# Problem:
Please copy out the entries below exactly, beginning with the line that contains "Task: Open the Pivot" and ending with the line that contains "Task: Pause the", and include nothing outside that span.

# Stored data entries:
--------

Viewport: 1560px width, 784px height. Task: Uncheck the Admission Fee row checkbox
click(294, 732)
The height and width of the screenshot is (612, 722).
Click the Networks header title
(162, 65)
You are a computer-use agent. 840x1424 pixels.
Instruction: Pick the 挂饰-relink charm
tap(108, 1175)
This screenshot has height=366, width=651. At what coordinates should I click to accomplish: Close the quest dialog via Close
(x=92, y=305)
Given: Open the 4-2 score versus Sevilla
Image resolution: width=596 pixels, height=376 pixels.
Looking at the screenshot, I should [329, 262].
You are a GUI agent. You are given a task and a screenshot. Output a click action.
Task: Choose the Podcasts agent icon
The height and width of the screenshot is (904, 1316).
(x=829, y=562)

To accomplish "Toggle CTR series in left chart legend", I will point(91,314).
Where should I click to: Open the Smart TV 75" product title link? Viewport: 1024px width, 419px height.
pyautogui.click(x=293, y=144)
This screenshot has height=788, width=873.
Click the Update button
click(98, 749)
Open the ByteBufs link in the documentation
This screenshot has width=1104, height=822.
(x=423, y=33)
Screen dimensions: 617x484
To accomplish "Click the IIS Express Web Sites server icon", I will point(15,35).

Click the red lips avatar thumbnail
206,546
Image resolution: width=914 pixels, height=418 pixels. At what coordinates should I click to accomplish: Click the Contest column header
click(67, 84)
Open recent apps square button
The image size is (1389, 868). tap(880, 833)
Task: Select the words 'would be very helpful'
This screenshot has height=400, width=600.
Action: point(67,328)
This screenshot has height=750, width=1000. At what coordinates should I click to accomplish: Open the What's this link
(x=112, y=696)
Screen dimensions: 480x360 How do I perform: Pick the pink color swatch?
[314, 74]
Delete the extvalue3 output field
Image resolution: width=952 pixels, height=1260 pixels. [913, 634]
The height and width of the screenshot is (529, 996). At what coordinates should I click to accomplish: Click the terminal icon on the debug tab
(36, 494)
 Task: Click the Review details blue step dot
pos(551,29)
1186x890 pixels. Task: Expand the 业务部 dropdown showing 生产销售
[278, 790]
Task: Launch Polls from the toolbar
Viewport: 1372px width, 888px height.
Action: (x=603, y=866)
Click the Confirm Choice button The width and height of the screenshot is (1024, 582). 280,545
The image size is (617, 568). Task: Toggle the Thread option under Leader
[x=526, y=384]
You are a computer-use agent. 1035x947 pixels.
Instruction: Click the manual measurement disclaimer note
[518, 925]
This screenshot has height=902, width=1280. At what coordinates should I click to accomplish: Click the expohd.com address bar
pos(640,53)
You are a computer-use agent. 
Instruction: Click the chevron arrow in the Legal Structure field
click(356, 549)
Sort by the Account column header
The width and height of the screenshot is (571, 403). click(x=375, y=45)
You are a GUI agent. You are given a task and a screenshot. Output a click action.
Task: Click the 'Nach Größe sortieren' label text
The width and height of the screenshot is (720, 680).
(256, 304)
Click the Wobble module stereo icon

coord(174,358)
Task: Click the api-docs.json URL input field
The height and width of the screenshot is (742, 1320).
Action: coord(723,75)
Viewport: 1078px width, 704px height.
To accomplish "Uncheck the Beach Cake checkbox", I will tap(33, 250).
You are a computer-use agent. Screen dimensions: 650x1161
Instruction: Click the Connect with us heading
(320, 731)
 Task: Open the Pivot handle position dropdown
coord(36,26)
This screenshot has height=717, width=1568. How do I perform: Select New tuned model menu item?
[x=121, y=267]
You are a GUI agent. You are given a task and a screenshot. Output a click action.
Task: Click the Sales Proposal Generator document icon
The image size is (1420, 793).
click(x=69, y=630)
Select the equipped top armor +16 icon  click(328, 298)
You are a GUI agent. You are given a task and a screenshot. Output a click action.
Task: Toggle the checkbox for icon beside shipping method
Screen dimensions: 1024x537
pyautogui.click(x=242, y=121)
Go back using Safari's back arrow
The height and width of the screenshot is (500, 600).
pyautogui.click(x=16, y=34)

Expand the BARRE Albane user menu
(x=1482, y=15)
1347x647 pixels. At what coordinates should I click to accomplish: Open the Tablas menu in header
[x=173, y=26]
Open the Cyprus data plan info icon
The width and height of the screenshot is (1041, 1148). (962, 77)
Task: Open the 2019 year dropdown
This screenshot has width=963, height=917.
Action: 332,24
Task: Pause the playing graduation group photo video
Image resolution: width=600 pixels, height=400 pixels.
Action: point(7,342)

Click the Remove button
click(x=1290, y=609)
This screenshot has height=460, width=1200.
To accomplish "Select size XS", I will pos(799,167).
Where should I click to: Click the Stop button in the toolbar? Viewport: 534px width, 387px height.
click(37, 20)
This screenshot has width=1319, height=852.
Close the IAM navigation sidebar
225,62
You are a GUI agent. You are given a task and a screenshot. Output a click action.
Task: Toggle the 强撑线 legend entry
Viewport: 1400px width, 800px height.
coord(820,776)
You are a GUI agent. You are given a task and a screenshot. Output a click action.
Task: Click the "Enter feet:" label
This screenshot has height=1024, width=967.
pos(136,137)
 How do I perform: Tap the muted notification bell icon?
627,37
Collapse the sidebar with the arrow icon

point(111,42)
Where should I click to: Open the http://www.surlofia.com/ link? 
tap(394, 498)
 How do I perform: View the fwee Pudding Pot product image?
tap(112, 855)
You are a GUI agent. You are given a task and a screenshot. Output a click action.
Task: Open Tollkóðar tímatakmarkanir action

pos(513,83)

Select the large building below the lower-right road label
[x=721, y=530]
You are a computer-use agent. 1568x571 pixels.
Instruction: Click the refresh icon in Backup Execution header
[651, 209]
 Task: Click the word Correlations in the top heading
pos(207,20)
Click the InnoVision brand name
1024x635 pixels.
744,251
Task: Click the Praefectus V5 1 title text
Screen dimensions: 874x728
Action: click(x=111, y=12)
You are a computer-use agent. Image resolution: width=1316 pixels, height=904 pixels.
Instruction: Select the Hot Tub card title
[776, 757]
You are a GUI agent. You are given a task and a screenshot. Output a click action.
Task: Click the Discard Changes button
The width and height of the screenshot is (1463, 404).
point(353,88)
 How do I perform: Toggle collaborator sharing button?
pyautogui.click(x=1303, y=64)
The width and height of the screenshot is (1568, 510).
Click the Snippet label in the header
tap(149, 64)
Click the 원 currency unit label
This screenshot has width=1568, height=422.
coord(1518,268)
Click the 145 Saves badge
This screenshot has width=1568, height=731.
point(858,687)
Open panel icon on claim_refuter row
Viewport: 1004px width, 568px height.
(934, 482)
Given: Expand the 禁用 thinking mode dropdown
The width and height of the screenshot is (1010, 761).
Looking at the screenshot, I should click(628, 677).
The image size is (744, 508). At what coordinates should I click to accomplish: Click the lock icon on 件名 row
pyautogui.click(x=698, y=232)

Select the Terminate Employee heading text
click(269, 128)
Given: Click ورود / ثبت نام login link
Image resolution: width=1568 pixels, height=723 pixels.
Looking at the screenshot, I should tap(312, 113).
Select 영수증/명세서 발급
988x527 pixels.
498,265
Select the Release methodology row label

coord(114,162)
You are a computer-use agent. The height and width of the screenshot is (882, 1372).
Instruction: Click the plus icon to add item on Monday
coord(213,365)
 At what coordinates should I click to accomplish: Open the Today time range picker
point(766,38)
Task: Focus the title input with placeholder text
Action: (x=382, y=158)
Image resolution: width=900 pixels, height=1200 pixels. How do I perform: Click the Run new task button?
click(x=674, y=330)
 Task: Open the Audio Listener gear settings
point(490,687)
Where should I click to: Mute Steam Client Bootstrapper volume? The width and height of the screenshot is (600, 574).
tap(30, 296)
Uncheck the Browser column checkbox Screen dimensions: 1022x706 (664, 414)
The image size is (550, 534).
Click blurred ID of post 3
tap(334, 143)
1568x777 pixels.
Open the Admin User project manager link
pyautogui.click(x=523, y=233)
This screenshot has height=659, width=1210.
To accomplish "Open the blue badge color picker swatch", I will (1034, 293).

--------

# Written answer:
 Task: Open the Pivot handle position dropdown
coord(36,26)
This screenshot has height=717, width=1568. How do I perform: Select New tuned model menu item?
[x=121, y=267]
You are a GUI agent. You are given a task and a screenshot. Output a click action.
Task: Click the Sales Proposal Generator document icon
The image size is (1420, 793).
click(x=69, y=630)
Select the equipped top armor +16 icon  click(328, 298)
You are a GUI agent. You are given a task and a screenshot. Output a click action.
Task: Toggle the checkbox for icon beside shipping method
Screen dimensions: 1024x537
pyautogui.click(x=242, y=121)
Go back using Safari's back arrow
The height and width of the screenshot is (500, 600).
pyautogui.click(x=16, y=34)

Expand the BARRE Albane user menu
(x=1482, y=15)
1347x647 pixels. At what coordinates should I click to accomplish: Open the Tablas menu in header
[x=173, y=26]
Open the Cyprus data plan info icon
The width and height of the screenshot is (1041, 1148). (962, 77)
Task: Open the 2019 year dropdown
This screenshot has width=963, height=917.
Action: 332,24
Task: Pause the playing graduation group photo video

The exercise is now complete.